10 minute read

Arrays are the objects that are stored contiguously in memory.

CPU Caches, Multithreading and False Sharing, Scott Meyers’ example

Scott Meyers showed the significance of CPU caches with two examples in his talk “CPU Caches and Why You Care.” The first example illustrates how the order of row- and column-traversal can drastically affect the access time of a 2-dimensional array. In the second example, Meyers shows the advantages of employing local variables in a multithreading environment over accessing a “global” variable.

In this post, my goal is to recreate these two examples in C, investigating whether similar behavior exists within the context of C programming. As high-level programmers, we may not have direct control over how CPU caches interact with main memory, but by aligning our code with the principles governing cache operation, we can significantly enhance program efficiency.

Let’s start from a few key concepts about CPU caches that we should bear in mind to better understand the two examples. A graph of the minimum configuration of cache is shown below.

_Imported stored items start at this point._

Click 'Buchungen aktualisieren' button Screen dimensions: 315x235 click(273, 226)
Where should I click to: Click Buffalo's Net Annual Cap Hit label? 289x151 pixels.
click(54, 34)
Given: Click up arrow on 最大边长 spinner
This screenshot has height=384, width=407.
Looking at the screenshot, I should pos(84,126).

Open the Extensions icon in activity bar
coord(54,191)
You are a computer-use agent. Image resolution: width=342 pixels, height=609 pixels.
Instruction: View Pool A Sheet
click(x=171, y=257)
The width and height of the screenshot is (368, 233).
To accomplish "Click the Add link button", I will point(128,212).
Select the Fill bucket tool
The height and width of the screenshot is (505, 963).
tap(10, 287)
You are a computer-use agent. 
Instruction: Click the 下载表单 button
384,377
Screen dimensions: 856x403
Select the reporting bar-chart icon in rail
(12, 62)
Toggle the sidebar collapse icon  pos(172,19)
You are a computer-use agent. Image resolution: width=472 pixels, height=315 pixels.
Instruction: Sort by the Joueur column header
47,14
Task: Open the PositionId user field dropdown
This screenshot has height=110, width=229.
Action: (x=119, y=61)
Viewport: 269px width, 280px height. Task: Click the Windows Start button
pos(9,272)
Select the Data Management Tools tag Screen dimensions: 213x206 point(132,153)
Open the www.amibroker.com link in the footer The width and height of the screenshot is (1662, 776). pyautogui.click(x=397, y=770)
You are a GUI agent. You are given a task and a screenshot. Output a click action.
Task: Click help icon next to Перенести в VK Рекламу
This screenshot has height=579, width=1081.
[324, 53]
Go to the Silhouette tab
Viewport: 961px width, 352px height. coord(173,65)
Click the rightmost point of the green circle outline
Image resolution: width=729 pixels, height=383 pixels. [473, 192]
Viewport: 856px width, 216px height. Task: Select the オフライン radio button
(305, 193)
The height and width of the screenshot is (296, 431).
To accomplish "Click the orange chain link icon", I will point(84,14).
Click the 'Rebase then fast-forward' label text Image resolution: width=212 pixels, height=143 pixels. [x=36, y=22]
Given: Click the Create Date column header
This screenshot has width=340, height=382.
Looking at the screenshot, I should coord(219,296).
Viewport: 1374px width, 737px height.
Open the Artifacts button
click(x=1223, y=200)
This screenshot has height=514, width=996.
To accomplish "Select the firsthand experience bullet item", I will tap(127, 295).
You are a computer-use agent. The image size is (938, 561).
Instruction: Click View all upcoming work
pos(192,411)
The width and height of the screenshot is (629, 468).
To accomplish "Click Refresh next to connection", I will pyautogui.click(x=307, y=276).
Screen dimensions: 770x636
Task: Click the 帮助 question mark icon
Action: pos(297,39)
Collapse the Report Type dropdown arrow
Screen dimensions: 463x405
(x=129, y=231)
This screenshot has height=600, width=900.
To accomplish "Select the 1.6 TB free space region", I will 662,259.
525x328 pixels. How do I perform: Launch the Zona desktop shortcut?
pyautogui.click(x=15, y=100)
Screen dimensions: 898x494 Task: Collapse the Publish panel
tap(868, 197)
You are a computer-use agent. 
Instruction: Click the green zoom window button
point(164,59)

Minimum Cache Configuration adapted from Figure 3.1 in "What Every Programmer Should Know About Memory."
  • The CPU core doesn’t directly communicate with the main memory. Instead, it relies on an intermediary called the cache.
  • Data transfer between the main memory and the cache occurs in fixed-size blocks known as “cache lines.” These cache lines are essential for efficient data retrieval and storage.
  • The latency of CPU caches is notably lower, typically by one to two orders of magnitude when compared to the main memory.
  • When the processor needs to read or write a location in memory, it first checks if the memory location is in the cache. If the processor finds that the memory location is in the cache, a cache hit has occurred. It reads or writes immediately from the cache line.
  • On the other hand, if the processor does not find the memory location in the cache, a cache miss has occurred. It then retrieves the data from the main memory to the cache line. This retrieval process is significantly slower compared to accessing data directly from the cache line as explained above.

A Tale of Two Traversals

The first example involves traversing a 2D array using row-major and column-major order.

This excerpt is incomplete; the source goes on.